Containers Fuel Agility in a Time of Change
Target has been using the Cassandra database since around 2014. In 2018, the company rolled out individual Cassandra clusters in all its stores and needed those clusters to run in Kubernetes.
That was before there was a K8ssandra project, and Target built this infrastructure from scratch.
According to Daniel Parker, Target’s director of engineering, the first challenge was that when new nodes started up, they had to find other nodes to connect to, and if several new nodes were coming online at once in the same cluster, they had to be able to find each other and cluster together.
Then there were issues with setting up backups that don’t get wiped when a container restarts, setting up automated monitoring and alerts.
“We had a lot of hurdles to overcome in deploying Cassandra clusters to all Target stores,” Parker wrote.
But this investment likely paid off, said Patrick McFadin, vice president of developer relations at DataStax.
When the pandemic hit, retail stores around the world had to switch to delivery or curbside pickup.
That meant companies needed to have technology infrastructure in place that let them quickly switch business processes.
“Companies that did not have this in place struggled to adapt. Just look at the changes in retail recently including Gap, JCPenney and Sears,” said McFadin.
Other companies that require high degrees of scalability or agility are entertainment firms, healthcare, finance, industries like retail and logistics that have a lot of seasonal fluctuation, SaaS vendors, companies deploying 5G and edge computing, companies deploying new AI applications and automation.
Today, technology and business agility is a matter of survival, he added. And it’s not just the pandemic. Companies are under extreme market stress in multiple areas.
If it’s not the pandemic, it’s something else. A new startup arrives. A competing company decides to aggressively expand into your territory. There’s disruption in supplies or in market demand. Or, in increasing frequency, Amazon decides to enter a new niche and threatens to put all the incumbents there out of business overnight.
“It’s a matter of survival,” said McFadin. “If you don’t move, you are [in] Chapter 11.”

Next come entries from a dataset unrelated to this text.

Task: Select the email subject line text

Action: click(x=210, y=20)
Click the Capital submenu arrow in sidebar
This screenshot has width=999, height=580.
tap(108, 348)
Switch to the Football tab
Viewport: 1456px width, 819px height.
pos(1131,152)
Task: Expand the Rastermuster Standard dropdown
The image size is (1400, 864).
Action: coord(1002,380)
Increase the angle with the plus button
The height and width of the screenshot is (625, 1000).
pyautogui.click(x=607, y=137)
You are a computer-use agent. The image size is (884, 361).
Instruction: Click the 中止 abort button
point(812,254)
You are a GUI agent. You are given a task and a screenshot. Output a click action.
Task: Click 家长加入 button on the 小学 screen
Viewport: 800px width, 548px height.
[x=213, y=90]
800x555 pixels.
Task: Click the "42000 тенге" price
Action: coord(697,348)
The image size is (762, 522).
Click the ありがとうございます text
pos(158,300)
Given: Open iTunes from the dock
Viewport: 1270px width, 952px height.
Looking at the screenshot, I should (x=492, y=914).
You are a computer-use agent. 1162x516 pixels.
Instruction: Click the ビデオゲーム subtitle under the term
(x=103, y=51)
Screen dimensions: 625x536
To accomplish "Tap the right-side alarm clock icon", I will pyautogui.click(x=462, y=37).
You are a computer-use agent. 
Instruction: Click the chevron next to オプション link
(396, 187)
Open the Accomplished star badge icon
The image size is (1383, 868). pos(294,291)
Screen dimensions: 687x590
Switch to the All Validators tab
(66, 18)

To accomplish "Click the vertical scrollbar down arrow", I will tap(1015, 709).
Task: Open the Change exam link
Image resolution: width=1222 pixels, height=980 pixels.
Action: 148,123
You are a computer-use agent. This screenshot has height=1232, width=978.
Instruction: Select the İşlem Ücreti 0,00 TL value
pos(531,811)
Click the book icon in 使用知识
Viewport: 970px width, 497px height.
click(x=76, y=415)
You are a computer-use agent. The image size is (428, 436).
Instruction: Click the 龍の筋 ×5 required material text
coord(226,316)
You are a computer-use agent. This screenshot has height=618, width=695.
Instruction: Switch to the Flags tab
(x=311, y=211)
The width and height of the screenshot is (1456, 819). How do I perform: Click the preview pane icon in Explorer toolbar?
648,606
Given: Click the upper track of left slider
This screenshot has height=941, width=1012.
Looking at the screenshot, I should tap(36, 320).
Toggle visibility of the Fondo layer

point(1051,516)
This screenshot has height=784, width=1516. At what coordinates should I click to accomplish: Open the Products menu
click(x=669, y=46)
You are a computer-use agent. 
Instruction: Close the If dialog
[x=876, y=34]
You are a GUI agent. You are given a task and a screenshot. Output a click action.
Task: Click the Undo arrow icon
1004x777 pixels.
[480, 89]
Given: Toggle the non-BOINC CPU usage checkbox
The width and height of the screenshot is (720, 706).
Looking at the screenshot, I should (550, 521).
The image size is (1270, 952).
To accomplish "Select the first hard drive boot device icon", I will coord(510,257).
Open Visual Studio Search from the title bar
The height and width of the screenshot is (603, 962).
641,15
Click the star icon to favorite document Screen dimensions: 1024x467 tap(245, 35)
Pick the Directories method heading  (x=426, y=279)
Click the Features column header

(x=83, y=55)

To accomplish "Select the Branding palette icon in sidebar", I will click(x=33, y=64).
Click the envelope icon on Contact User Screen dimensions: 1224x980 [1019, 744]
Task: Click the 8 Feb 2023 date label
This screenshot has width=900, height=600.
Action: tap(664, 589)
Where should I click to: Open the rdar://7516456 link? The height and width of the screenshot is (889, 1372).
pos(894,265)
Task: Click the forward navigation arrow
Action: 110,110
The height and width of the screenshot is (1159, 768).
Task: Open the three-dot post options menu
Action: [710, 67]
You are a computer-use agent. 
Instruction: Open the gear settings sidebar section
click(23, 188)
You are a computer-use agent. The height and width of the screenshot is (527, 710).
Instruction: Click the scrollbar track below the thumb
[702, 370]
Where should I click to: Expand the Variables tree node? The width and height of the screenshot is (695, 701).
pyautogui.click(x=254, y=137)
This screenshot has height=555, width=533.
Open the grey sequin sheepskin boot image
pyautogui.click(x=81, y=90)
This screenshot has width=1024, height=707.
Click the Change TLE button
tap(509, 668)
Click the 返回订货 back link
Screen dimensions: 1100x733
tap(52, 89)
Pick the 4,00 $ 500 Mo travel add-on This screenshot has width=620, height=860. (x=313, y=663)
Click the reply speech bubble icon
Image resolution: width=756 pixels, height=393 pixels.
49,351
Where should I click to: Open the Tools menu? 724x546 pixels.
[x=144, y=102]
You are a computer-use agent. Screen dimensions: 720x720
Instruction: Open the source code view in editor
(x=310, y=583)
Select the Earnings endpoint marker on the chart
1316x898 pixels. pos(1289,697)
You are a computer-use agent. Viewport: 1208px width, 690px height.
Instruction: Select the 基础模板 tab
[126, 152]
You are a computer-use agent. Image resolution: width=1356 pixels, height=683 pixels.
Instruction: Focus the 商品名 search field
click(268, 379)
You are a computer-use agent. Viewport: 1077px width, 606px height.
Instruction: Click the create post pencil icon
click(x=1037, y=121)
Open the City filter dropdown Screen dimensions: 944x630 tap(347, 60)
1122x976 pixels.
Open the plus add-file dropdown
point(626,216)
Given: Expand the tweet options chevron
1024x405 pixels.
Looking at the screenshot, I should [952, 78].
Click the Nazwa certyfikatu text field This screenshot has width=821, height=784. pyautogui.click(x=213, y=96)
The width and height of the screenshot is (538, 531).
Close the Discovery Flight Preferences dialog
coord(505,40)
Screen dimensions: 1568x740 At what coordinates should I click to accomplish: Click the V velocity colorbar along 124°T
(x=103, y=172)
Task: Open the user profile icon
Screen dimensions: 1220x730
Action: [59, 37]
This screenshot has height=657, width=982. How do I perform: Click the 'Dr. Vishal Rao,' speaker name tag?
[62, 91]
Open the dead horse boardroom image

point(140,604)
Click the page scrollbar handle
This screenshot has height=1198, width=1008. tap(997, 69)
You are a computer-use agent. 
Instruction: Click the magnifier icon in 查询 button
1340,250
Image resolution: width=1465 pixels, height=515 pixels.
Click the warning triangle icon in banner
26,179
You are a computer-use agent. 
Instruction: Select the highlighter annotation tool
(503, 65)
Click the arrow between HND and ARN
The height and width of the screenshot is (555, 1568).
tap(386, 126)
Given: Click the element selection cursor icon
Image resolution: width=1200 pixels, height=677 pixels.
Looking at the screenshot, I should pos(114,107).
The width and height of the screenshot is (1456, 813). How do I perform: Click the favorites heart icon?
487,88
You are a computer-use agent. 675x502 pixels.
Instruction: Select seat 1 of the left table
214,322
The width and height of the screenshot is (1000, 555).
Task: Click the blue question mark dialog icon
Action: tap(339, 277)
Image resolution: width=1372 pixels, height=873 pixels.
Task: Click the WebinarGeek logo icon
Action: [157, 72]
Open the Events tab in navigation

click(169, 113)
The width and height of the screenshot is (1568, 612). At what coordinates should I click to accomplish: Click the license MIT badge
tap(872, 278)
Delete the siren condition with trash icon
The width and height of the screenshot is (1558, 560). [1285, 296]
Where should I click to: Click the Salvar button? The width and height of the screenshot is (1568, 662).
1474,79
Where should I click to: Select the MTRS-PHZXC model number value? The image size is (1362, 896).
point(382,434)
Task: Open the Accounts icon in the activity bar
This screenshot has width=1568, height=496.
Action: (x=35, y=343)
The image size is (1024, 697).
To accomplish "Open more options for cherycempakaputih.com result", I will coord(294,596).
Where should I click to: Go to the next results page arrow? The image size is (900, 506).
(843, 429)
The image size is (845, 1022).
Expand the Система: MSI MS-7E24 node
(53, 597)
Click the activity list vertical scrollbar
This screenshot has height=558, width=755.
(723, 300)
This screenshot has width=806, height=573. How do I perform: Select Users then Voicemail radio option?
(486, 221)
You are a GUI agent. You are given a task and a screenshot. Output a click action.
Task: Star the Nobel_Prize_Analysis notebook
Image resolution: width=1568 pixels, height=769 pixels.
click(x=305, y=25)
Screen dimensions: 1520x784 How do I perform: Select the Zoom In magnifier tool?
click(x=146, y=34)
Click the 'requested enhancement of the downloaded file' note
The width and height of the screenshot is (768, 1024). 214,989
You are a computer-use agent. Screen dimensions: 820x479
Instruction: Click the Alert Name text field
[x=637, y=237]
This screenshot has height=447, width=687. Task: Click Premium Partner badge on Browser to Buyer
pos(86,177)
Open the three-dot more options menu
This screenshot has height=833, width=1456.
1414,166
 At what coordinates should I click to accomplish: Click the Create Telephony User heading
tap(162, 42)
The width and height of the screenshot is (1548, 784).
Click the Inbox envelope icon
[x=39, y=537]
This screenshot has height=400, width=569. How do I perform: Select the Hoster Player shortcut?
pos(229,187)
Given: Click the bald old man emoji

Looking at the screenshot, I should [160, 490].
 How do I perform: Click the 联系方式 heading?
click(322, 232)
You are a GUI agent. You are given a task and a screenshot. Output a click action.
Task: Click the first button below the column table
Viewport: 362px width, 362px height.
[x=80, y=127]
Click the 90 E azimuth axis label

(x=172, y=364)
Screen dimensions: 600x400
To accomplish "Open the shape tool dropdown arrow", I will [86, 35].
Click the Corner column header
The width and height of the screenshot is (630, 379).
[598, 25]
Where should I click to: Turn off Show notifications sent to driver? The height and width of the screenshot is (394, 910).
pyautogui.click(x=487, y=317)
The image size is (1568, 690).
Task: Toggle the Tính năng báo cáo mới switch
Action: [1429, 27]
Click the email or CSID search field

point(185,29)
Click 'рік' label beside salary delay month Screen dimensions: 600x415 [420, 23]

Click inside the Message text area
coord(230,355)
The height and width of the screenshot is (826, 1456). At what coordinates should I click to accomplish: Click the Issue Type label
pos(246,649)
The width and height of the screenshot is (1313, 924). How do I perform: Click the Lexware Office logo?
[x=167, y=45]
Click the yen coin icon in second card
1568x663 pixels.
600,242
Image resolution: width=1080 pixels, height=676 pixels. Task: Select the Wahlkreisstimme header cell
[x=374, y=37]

The containerized, agile approach allows for quick upgrades to applications and fast expansion of capacity.
“We can’t go back to the old traditional waterfall methods,” McFadin said.
Avoid Cloud Lock-in
Adapting databases to work natively on Kubernetes also creates an additional benefit: enterprises are no longer locked into their cloud providers.
According to Gartner, once a company deploys an application on a particular cloud platform, it tends to stay there. And once it’s there, it tends to attract other applications and services, a concept often referred to as data gravity.
“This is due to data lakes being hard — and expensive — to port, and therefore end up acting as centers of gravity,” said Gartner analyst Marco Meinardi in a report last fall.
“Look at what the large clouds are trying to do,” said McFadin. “If cloud providers can convince you to use their proprietary database in their cloud, you may never leave. It’s like taking the blue pill. You’re done. You don’t want to be on your cloud provider anymore? Go ahead, move your data, I dare you.”
But the ability to switch providers is what allows enterprises to shop around for the best deals.
“Commoditization is key,” said McFadin. “Commoditization is how they can negotiate prices and get long-term savings. Clouds are not producing a lot of commodity right now, but Kubernetes is forcing them to become a commodity.”
With portable containers, companies can create virtual data centers across multiple public clouds and optimize for price or performance. “And if I’m not getting a very good price, then I can pick it up and move it somewhere else.”
Having support for data on Kubernetes is that last piece of the portability puzzle that companies have been missing, he said.